CS204 Fall 2013

Group Project

Due: 11:59pm Thursday December 12, 2013

I. Summary

The project will be a non-trivial original piece of work, which is produced by an individual student or by 2  students working together as a team. The project could be structured in any of the following ways: 

The end result should be at the level of a decent workshop paper. I will offer several ideas for projects related to issues we have been covering in lecture.  However, you are welcome to select a topic of your own choosing if you prefer. Please let me know ASAP when you have chosen a topic so I can offer suggestions on how to proceed before you (attempt to) do all the work.

II. Give me your own work -- do not copy from other sources

The purpose of the project is for you to show me that you understand the concepts and techniques covered in the class, and that you can apply them in ways that go beyond simply "plugging numbers into formulas" or telling what someone else has written. In particular, do not take material directly from other sources (e.g., written descriptions, figures, computer code, experimental data, etc.) and use it as if it was your own work! That is called "plagiarism" and it is an academic offence for which I give a failing grade.

Almost every year I catch someone who turned in a "survey paper" that was copied word-for-word from another document (or perhaps pieced together from sections copied from 2 or 3 documents). That is just as wrong as copying someone else's computer program. Moreover, keeping the same structure while rewriting each sentence with different words with the same meaning is still wrong -- like changing the variable names, or reordering the function definitions, to hide its origin.  It is fine to include a few specific items taken directly from other sources -- a short definition, a well-done figure, etc -- as long as you state the source of the item and provide a reference. Anything longer than a few sentences should be rewritten and reorganized using your own words (yes, even if you are not a native-speaker of English!) and possibly your own terminology and/or mathematical notation. (Developing your own terminology is surprisingly important when trying to compare related papers from different authors since their terminologies are often unrelated and/or conflicting.) More importantly, your goal should be to explain each author's approach, specific contribution, point of view, etc, in a way that highlights the differences and similarities among the authors. 

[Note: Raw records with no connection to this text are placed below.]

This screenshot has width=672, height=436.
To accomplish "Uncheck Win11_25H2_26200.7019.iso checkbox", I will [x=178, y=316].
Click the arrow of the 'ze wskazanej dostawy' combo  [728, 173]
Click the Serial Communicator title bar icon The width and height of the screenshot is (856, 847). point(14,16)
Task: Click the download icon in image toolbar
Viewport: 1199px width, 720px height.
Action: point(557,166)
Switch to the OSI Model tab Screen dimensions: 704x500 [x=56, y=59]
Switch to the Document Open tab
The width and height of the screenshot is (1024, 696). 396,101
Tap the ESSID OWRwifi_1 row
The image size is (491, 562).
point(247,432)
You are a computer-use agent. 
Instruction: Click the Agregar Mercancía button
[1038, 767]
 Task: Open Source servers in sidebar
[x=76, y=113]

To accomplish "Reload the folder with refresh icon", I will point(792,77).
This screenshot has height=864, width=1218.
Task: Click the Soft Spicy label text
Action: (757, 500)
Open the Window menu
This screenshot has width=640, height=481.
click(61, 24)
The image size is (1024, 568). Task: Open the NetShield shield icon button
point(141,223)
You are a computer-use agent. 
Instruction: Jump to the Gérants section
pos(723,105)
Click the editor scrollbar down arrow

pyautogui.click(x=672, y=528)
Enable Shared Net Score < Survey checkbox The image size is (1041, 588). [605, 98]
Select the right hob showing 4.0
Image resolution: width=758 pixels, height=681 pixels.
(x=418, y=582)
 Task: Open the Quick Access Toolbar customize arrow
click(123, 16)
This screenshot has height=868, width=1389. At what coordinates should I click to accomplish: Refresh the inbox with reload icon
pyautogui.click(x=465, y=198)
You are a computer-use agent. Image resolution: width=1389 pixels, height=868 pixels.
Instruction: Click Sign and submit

III. Here are Some Sample Topics

(1) High Performance TCP Connections over Wide Area Networks

TCP's standard sliding-window mechanism creates a major performance bottleneck on "Long-Fat Networks"  (LFNs). Long ago, a 1.5 Mbps connection through a geostationary satellite link would have been considered an LFN, because its 0.5 second minimum RTT demands an advertised window size of at least 100 Kbytes to avoid starvation, whereas 64Kbytes is the largest value that can fit in the 16-bit field in the TCP header. RFC 1323 offered some relief from the problem by defining the window-scaling option, protection against sequence number wrap-around, and recommendations for RTT calculation. Today, however, there is a demand for multi-gigabit per second connection speeds between supercomputer centers located on different continents -- which is far beyond the capabilities of TCP additive-increase, multiplicative-decrease congestion control algorithm. Therefore, let's ignore the issue of fitting a very large advertised window and/or byte-level sequence number into a TCP header and focus on adapting TCP's additive-increase, multiplicative-decrease (AIMD) congestion control algorithm to work well on LFNs.
For concreteness, assume the target is to support a continuous transmission rate of about 1 Gigabit/sec (i.e., 109 bps) across a trans-continental path (i.e., the RTT is 100 msec.). In this case, the TCP sender would need to use a congestion window size of about 8,500 packets (based on an Ethernet-like 1,500 byte MSS) in order to maintain the target rate. Consider one of the following sub-topics:

(1a) Notice that AIMD's linear growth (one MSS per RTT) is proportionately very small as the size of the congestion window increases, so the penalty (in lost throughput) for each packet loss is very severe for LFNs. Therefore, evaluate the benefits of adding the following RAID-inspired form of error correction to the TCP stream. Following each block of B consecutive TCP segments, assume the TCP transmitter sends an special "error correction segment" consisting of the bitwise exclusive-OR of the entire block to the TCP receiver. Thus, if at least B out of B+1 segments associated with this block reach the receiver, it can reconstruct a single lost TCP segment. However, two or most losses from the same block cannot be fixed.  Furthermore, transmitting the special error correction segments reduces the throughput of the TCP connection by a factor of B/(B+1), whether or not there were any lost segments.  Evaluate the effectiveness of this error-correction method on the throughput for the target TCP flow. Estimate the optimal value of B as a function of the probability of loss, P, between 10-3 and 10-6.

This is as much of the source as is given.